It’s been a tough week

by | Dec 2, 2016 | Brain Tumour | 1 comment

It's been a tough week

I didn’t think I’d be so physically incapacitated. Or put another way, sometimes it’s better not to have full knowledge of the consequences of major surgery, it can lead to pre and post-operative despondency. Having said that, it’s encouraging to be told by friends that I’m improving all the time, looking better, sounding better, moving better even though I don’t feel it.

I bruised my ribs the other day, trying to get dressed. What is usually a fundamental task, that of putting a pair of pants on, became problematic when, instead of sitting on the bed to do it, a place of relative safety, I decided to try and do it standing up. I slipped, lost my balance and fell to the floor, against the side of the bed, so to add to things, my ribs are in agony. It was the first time I had fallen without there being anyone around and it took me a few minutes to struggle back to my feet.

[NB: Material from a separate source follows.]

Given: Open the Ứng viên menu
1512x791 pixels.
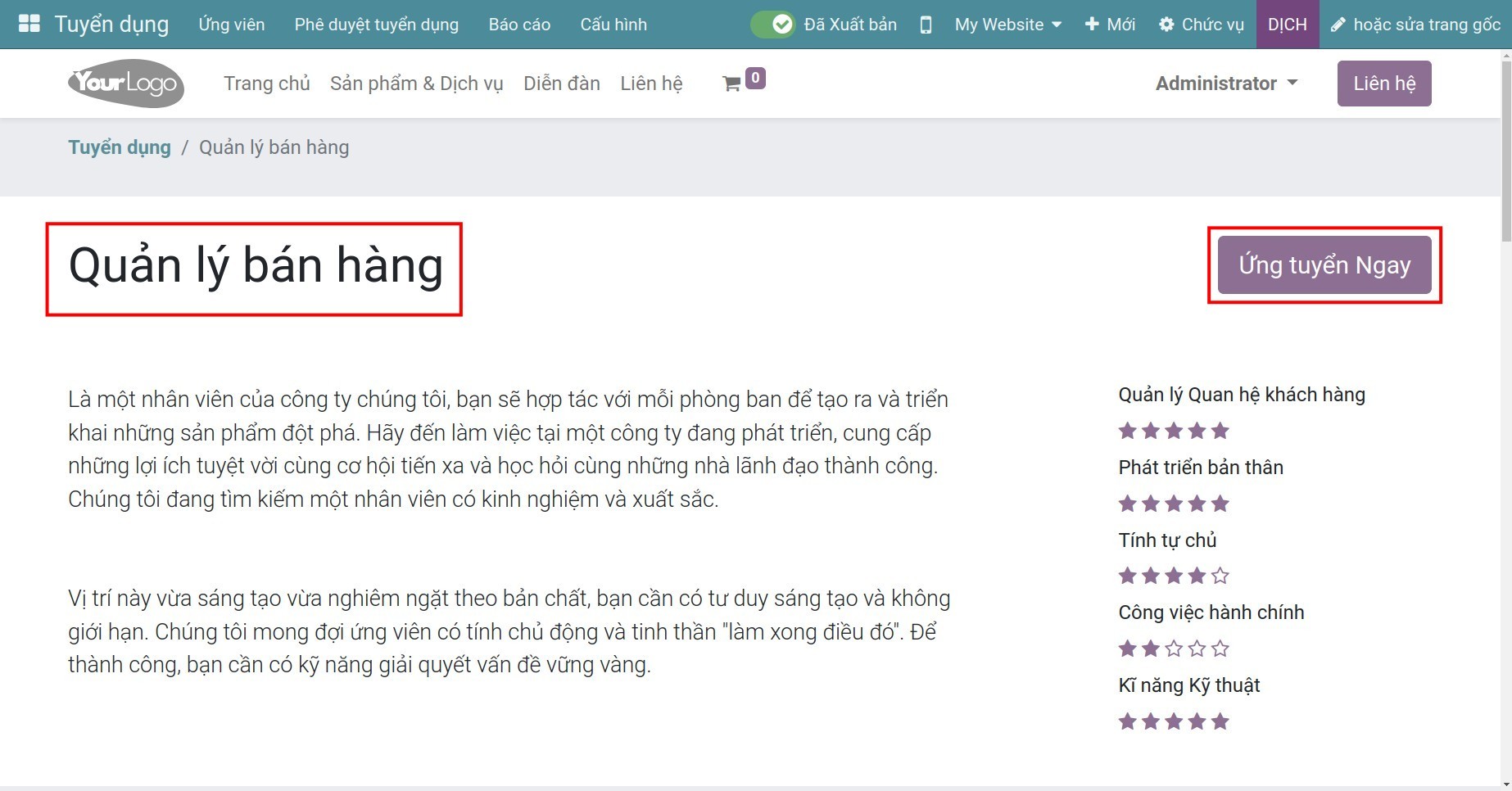Looking at the screenshot, I should [x=231, y=24].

Added to that, yesterday I had to go to the Medicare office to process a wad of claims, the bus ride was lengthy and stressful, I almost fell trying to take my seat as the driver, not realising my condition, paid scant regard for my welfare and accelerated away as I lunged for a railing. I then stood in a queue for too long as I took my place in the brave new world of the department of human services.

I have what is generally known as “frozen shoulder”, it’s a disability emanating from the arm’s inactivity during my eight week hospital stay, I can barely move it in any sort of productive manner, I’m getting regular physiotherapy, which doubles as a reason for me to cry like a baby when treated by my physiotherapist. It’s painful, I am relieved that it doesn’t impinge my sleeping but it does affect what I do whilst awake.

I am trapped in the revolving door of appointments, with doctors, physiotherapists, throat specialists (I have cancelled an appointment today with said specialist because I don’t need it confirmed that my vocal folds have been damaged but are compensating admirably, I already know that), ophthalmologists, surgeons, general practitioners, INR tests to measure my blood clotting rate following the DVT that I picked up in hospital, as a result of lying around not moving. I am now, sweet mercy, walking much better because I am practicing a lot, I have loaned my car to a friend, I’m not using it, so I walk lots of places, or catch the bus, or get driven by generous friends.

Speaking of generosity, my neighbour cleaned up our courtyard the other day, he trimmed the Bougainvillaea tree and put mulch down. He gave me the job of cutting branches into smaller, manageable sizes for recycling. I was barely up to the task. I felt useless. I didn’t have the strength or balance to keep at it. I wanted to help, which made my frustration even more pronounced. We are grateful for his efforts, we now have a liveable entertainment space outdoors. I should feel guilty that I didn’t contribute to the finished product but I can’t afford to allow those sorts of emotions dominate, otherwise these frustrations at not contributing would overwhelm me.

The before and after photo above does serve however, as a reminder of how far I’ve come. It’s not all hard.